## Make a Greek Identifier

I need to train a model to correctly identify Greek author names because incoming data for Latin authors often includes Greek authors whose names have been Latinized for the sake of cataloging.

I have gathered a set of Greek names from the [Thesaurus Linguae Graecae](https://stephanus.tlg.uci.edu/) (TLG) project and the [Perseus](https://www.perseus.tufts.edu/hopper/) project. Specifically, the TLG makes lists of authors available at <https://stephanus.tlg.uci.edu/tlgauthors/post_tlg_e.php> and <https://stephanus.tlg.uci.edu/tlgauthors/cd.authors.php>. I also obtained the [Virtual International Authority File](https://viaf.org/) (VIAF) ID numbers for many Greek authors from a database kept for the Perseus Catalog. I'll use a script below to connect to VIAF using those ID's and scrape the alternate name forms for those authors.

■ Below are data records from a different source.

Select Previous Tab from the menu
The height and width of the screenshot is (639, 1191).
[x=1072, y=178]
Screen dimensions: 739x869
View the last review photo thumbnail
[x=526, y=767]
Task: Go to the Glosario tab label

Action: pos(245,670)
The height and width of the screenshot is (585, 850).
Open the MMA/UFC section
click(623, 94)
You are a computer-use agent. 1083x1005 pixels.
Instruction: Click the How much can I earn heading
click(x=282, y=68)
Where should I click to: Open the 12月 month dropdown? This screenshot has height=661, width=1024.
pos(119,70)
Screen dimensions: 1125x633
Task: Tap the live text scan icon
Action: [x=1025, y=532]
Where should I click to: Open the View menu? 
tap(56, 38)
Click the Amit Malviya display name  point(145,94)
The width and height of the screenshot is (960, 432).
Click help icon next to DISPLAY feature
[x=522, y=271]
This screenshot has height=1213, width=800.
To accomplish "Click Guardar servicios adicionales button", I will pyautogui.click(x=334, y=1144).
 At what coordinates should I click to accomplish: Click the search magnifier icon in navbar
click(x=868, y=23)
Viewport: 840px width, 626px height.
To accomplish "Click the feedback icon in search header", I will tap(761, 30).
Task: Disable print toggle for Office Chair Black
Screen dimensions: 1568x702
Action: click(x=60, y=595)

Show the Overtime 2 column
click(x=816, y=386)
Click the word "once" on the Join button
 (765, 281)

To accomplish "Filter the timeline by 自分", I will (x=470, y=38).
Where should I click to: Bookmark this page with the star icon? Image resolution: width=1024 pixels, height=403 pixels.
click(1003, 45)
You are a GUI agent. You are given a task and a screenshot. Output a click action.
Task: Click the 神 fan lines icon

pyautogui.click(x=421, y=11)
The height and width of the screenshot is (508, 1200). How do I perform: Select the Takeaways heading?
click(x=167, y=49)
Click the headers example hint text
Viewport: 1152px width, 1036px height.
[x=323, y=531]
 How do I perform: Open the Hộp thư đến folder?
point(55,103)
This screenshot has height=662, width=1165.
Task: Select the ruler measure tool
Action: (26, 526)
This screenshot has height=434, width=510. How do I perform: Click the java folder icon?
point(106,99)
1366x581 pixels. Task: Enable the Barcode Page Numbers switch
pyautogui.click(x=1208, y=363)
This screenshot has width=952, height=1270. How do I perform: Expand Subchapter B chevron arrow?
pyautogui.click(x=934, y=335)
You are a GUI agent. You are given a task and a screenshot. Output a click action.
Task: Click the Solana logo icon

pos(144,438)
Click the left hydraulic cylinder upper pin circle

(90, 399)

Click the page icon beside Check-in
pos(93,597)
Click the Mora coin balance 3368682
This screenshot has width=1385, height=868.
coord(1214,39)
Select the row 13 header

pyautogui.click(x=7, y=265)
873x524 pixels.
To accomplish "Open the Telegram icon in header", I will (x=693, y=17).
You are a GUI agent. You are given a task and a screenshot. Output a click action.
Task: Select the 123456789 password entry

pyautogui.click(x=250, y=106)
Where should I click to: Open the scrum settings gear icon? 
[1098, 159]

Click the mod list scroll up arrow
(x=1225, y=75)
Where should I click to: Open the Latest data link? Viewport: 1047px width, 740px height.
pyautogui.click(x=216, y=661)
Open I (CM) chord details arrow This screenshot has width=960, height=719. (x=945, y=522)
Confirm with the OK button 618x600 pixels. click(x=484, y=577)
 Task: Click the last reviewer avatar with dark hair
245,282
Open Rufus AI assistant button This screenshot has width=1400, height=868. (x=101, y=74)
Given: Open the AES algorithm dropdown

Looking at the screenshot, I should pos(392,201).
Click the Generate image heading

Unfortunately, the lists of Greek names include some Roman names. For example, I don't know why Juvenal, Cicero, Varro, Macrobius, Servius, and several others are in the Greek lists, but I'll have to remove them before I add the Latin author names from the DLL Catalog.

In general, any names that are liable to be mistaken for Roman names (e.g., "Rufus" without any additional identifying information) were omitted. Also omitted were any names of works without an author.

In [69]:
import pandas as pd

df = pd.read_csv('../data/greek_cleanup/greek_cleanup/greek.csv')

In [71]:
# Some of the Greek names are duplicates, so I can use the URL column to remove them.
df_deduped = df.drop_duplicates(subset='URL')

In [72]:
df_deduped.info()

<class 'pandas.core.frame.DataFrame'>
Index: 2372 entries, 0 to 6008
Data columns (total 2 columns):
 #   Column  Non-Null Count  Dtype 
---  ------  --------------  ----- 
 0   URL     2372 non-null   object
 1   Name    2372 non-null   object
dtypes: object(2)
memory usage: 55.6+ KB


In [77]:
sorted_df = df.sort_values(axis=0,by='URL')

In [79]:
sorted_df['URL'] = sorted_df['URL'].str.strip()

In [80]:
import csv
sorted_df.to_csv('../data/greek_cleanup/greek_cleanup/sorted_df_by_url.csv',index=False,quoting=csv.QUOTE_ALL)

In [81]:
df = pd.read_csv('../data/greek_cleanup/greek_cleanup/sorted_df_by_url.csv',quotechar='"',encoding='utf-8')

In [82]:
sorted_df = df.sort_values(axis=0,by='Name')
sorted_df['Name'] = sorted_df['Name'].str.strip()

In [84]:
deduped_sorted_df = sorted_df.drop_duplicates(subset='Name')
print(len(sorted_df))
print(len(deduped_sorted_df))

5958
2354


In [85]:
import requests
from bs4 import BeautifulSoup

In [87]:
def extract_name_entries(url):
    """
    Extracts all <h2 class="nameEntry"> elements within <div id="Title"> from the given URL.
    """
    headers = {
        'User-Agent': 'Mozilla/5.0 (Macintosh; Intel Mac OS X 10_9_5) AppleWebKit 537.36 (KHTML, like Gecko) Chrome',
        'Accept': 'text/html,application/xhtml+xml,application/xml;q=0.9,*/*;q=0.8',
        'Accept-Language': 'en-GB,en;q=0.5'
    }
    
    try:
        response = requests.get(url, headers=headers)
        response.encoding = 'utf-8'
        if response.status_code == 200:
            soup = BeautifulSoup(response.content, 'html.parser')
            title_div = soup.find('div', id='Title')
            if title_div:
                h2_tags = title_div.find_all('h2', class_='nameEntry')
                list_names = [h2.get_text(separator=' ', strip=True) for h2 in h2_tags]
                for name in list_names:
                    print(name)
                return [h2.get_text(separator=' ', strip=True) for h2 in h2_tags]
            else:
                return ["No <div id='Title'> found"]
        else:
            return [f"Failed to fetch URL (status code: {response.status_code})"]
    except Exception as e:
        return [f"Error: {str(e)}"]
    
df_deduped['Variants'] = df_deduped['URL'].apply(extract_name_entries)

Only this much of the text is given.